Abstract

Abstract ID 94228

Poster Board 521

Chronic postsurgical pain, which develops in ∼10% of patients undergoing surgery, usually presents as complex acute pain but evolves into a persistent condition with neuropathic characteristics and a lack of responsiveness to several pain treatments. While opioids are currently the most effective option available, they also have drawbacks, such as tolerance, hyperalgesia and addiction risk.

NOL1/NOP2/SUN domain family member 2 (Nsun2) is an RNA methyltransferase modifying cytosine-5that targets tRNAs, mRNAs, and ncRNAs, thereby influencing the levels and/or function of these RNAs. However, Nsun2-induced cytosine methylation of RNA also epigenetically contributes to the regulation of gene expression – a process that has been understudied in several disease states, including acute/chronic pain. Here, we investigated whether acute postoperative pain altered levels of Nsun2 in the dorsal root ganglia (DRG) and whether exogenous changes in Nsun2 gene expression could affect pain-like behaviors.

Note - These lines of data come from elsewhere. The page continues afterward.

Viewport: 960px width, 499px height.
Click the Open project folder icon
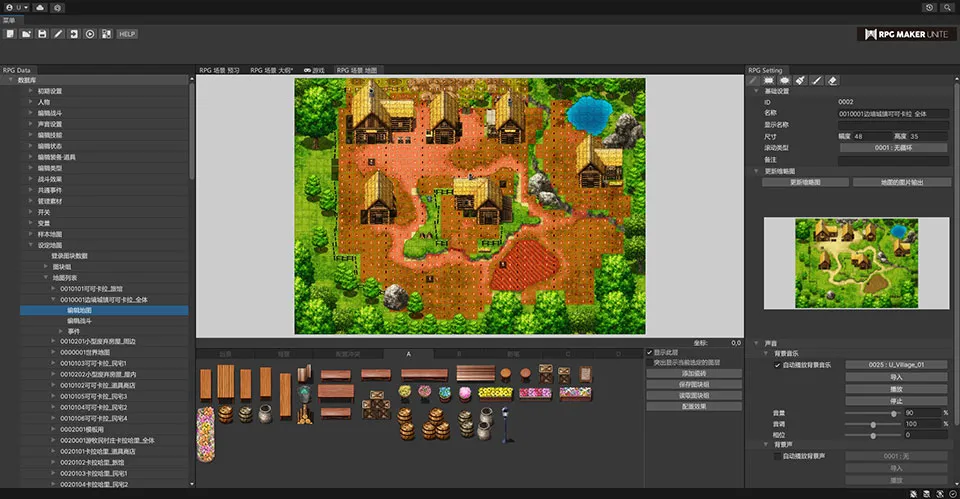25,34
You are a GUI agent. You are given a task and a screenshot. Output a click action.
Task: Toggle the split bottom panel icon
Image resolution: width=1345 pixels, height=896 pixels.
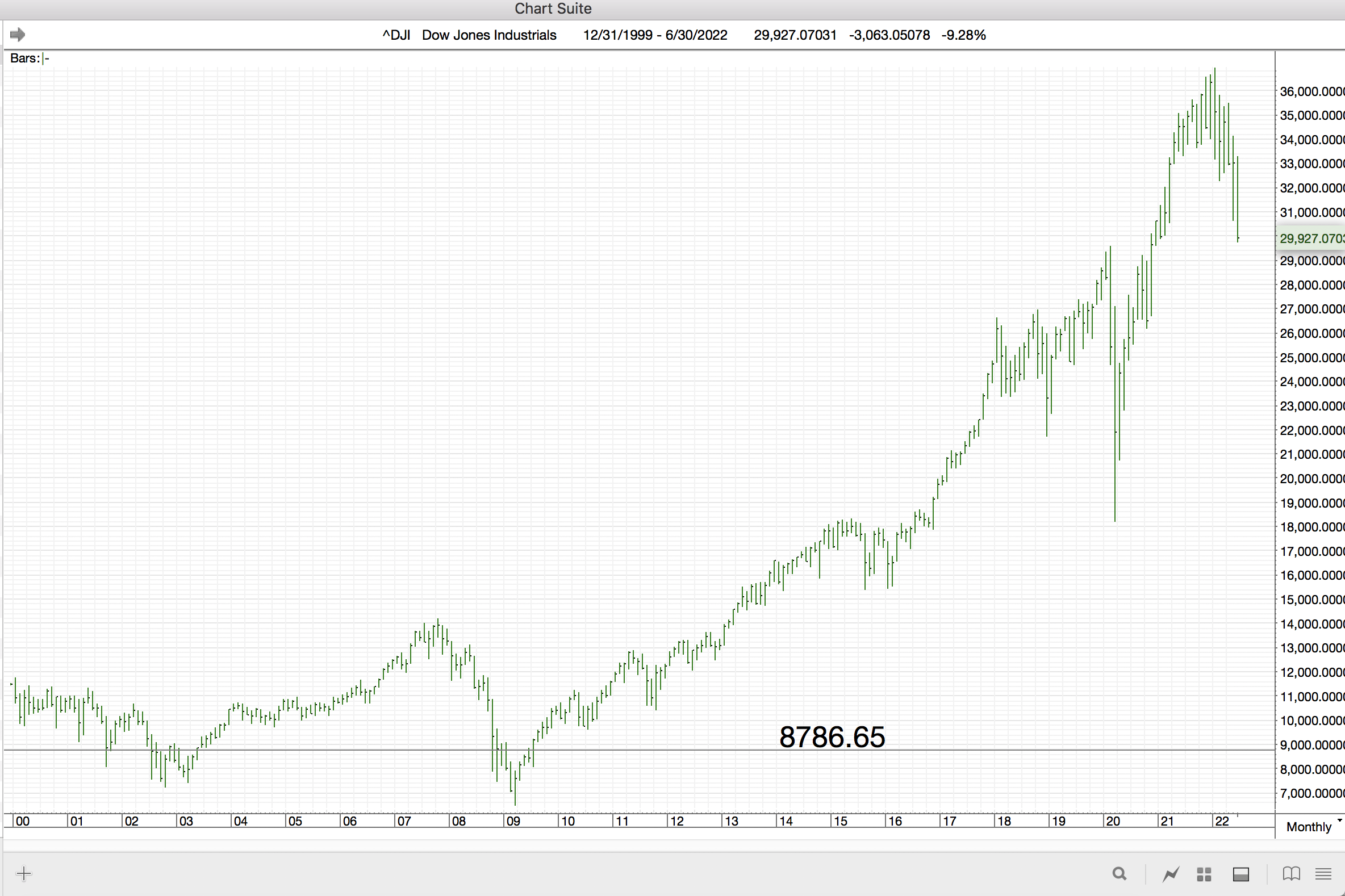(1240, 874)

Using qPCR analysis, we found that paw incision led to a significant Nsun2 gene upregulation in L3-6 DRGs on days 1 and 5 after surgery in male and female C57BL/6J mice. To determine whether Nsun2 upregulation is sufficient to cause pain-like behaviors, we administered AAV8-hSyn-Nsun2-Gfp or AAV8-hSyn2-Gfp vectors to the sciatic nerve of naïve mice. Nsun2 overexpression induced mechanical hypersensitivity (von Frey assay) but not thermal (Hargreaves and 42°C hot plate) or cold (0°C cold plate) hypersensitivity after three weeks of vector expression. Moreover, anxiety-like behaviours were observed inNsun2-overexpressing animals, as evidenced by decreased time in the open arms of the elevated plus maze, as well as increased marble burying activity. Locomotory activity in an open-field arena remained unchanged between vector groups, suggesting no movement deficits.

L3-6 DRGs from mice that received AAV8-hSyn-Nsun2-Gfp or AAV8-hSyn2-Gfp were then processed for RNA-sequencing analysis. This analysis aims to uncover unique gene expression signatures and the impact of Nsun2 on intracellular pathways associated with mechanical sensitivity and spontaneous pain states. Our findings so far point to a dynamic role of Nsun2 in mechanical sensitivity and suggest that increased Nsun2 activity in the DRG may promote sensory and emotional manifestations of chronic pain. Future directions include assessing the role of DRG Nsun2 expression in RNA stability and chromatin accessibility under injured states, as well as the molecular and behavioral effects of conditionally knocking down Nsun2 in the DRG of floxed Nsun2 mice after acute post-operative and chronic spared nerve injury treatment.